A live bottom ticker. A scrolling band shows email metrics, my stock ticker, daily deltas. It’s backed by a new metric_daily_snapshots table — one row per metric per calendar day — so the kiosk doubles as a quiet dashboard. Every time I walk into the office, I get a glance at how the business is doing.

A live control surface. I can dim the wall, push a banner announcement, hide a section, or reset everything by talking to the chat agent. There’s no admin UI to log into. No build cycle. No deploy. I say “dim the wall a little” and the wall dims. This was the whole point: ad-hoc personalization without a build.

Auth tuned for an office TV. A single environment-variable token (ORBIT3_WALL_TOKEN) on the query string. No login. No session. The device is mounted on my wall in my house and never moves. Anything more than a token would be theater.

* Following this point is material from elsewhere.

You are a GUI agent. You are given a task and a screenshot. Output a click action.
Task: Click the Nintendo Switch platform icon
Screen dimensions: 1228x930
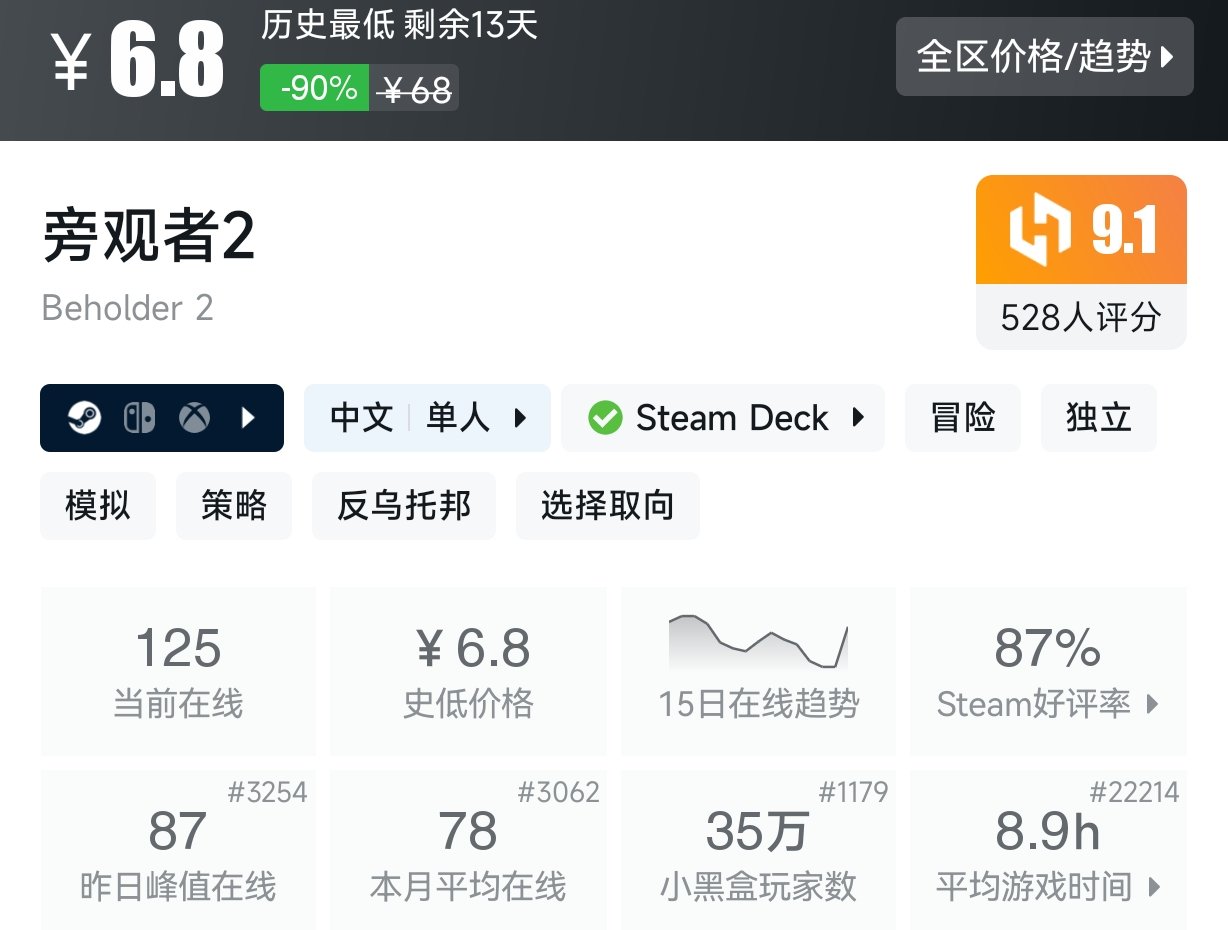click(140, 417)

Here’s the frame I’d offer: DakBoard didn’t lose because Orbit beat its feature list. It lost because once I had a server that could host the kiosk endpoint, the integration cost of building one inside Orbit collapsed. Sol turned “one more tool I pay for” into “one more route on the system I already own.”

That’s a pattern worth naming. When you own the platform, every new feature is a route. When you don’t, every new feature is an integration.

What’s Still Rough

In the spirit of not pretending — here’s the honest list of what I haven’t fixed yet.

  • The bash MCP tool still blocks the bridge under heavy chat-launched jobs. The librarian-propose tool was the prototype for the fix; bash needs the same self-detach treatment.
  • The systemd drop-in isn’t vendored. A fresh checkout of the repo doesn’t give you a working production setup. You’d have to know to write the drop-in. That’s a footgun.
  • The cloudflared origin-reset config fix is deferred. Restarting the tunnel works as a stopgap, but the proper fix is a config change I haven’t made.
  • I don’t have a real test for the deploy-and-rollback path. It’s been exercised plenty in production, which is one kind of testing. It’s not the kind I’d recommend.

That’s the state of it. Honest, warts and all.

Lessons, Stated Plainly

If you were going to take four things from this and put them somewhere you’d see them again, take these:

  • Detach long-running side effects from the request that triggered them. Deploys, heavy MCP tools, anything that lives longer than a few seconds. If it can outlive the process that started it, it should.
  • The event loop is a shared resource. Treat blocking calls on it as bugs even when they appear to work. Especially when they appear to work.
  • Logs beat in-memory state when processes can die mid-decision. deploy.log is the verdict because the process making the decision can’t be trusted to still exist when someone needs to read it.
  • Mock the agent boundary, not the agent. Test the plumbing. The model is a vendor you can swap. The plumbing is what you own.

And one more, the one this whole tour is really about: when you own the platform, every new feature is a route. That’s the difference between paying a subscription for an office kiosk and writing a 140-pixel React strip that shows a Greek word every morning.

The Greek word today, in case you’re curious, is χάρις.

Grace.

Fitting, for a project that started as a chat agent and ended up as the thing that quietly deploys itself while I sleep.